Local AI, done right

Eleven lessons that build a real system on your MacBook Pro M5 Max 128 GB: from @TheAhmadOsman's playbook to a quasi-frontier brain (DeepSeek-V4-Flash via DS4) + local vision (Qwen3-VL), offline and $0/token. Every number was measured on your machine or cited from source; every lesson ships diagrams, flows, and real examples.

25–34

tok/s · DeepSeek q2 brain (DS4)

122

tok/s · Qwen3-VL vision (MLX)

lessons · EN + PT-BR

per token · 100% offline

How to read this. Lessons 01–04 are the foundations (mental model, memory, bandwidth, quantization); 05–07 are the tools (engines, KV cache, DS4); 08 assembles your Mac's config; 09–11 put it to work (hands-on, vision, capstone). Each lesson is a self-contained HTML file — no network, no build — with several diagrams, real examples, and quizzes. Toggle light/dark with the ◐ Theme button.

The eleven lessons

LESSON 01 · FOUNDATION

The mental model

capacity × bandwidth × software stack. Why you pick the bottleneck, and the engine comes last.
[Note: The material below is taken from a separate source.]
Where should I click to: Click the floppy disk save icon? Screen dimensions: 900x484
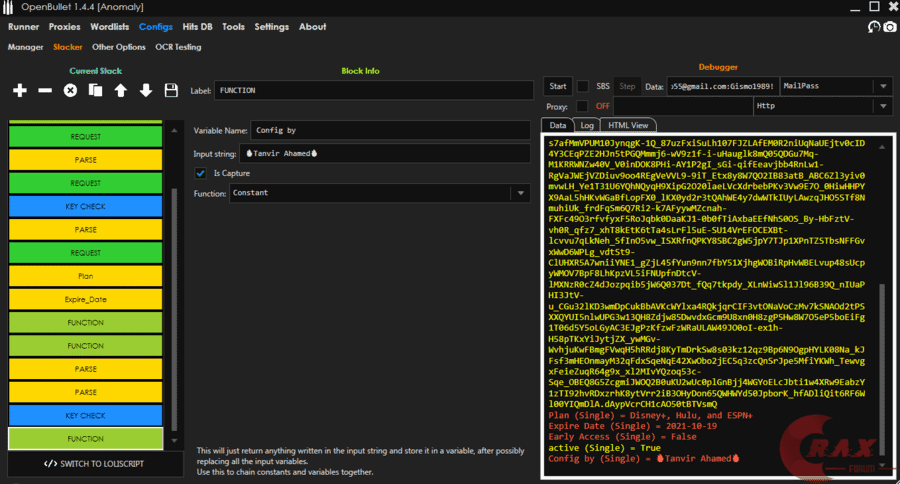tap(171, 91)
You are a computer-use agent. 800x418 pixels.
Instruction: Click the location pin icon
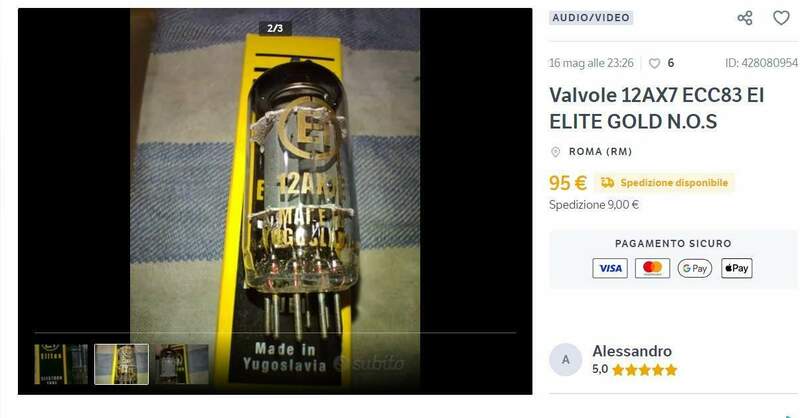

capacity · bandwidth · stack

LESSON 02 · FOUNDATION

Memory math

VRAM ≈ params × bits/8. The quantization ladder and what fits in 128 GB.

VRAM · quant ladder · 128 GB

LESSON 03 · FOUNDATION

Bandwidth = speed

Decode tracks bandwidth, prefill tracks compute. Where the M5 Max lands and why it's usable.

bandwidth · decode · prefill

LESSON 04 · FOUNDATION

Quantization & quality

Where Q2 degrades — and antirez's asymmetric recipe that preserves tool-use.

Q2 · asymmetric · tool-use

LESSON 05 · TOOLS

Inference engines

The decision guide, "DO NOT USE Ollama", and why kernels are the real work.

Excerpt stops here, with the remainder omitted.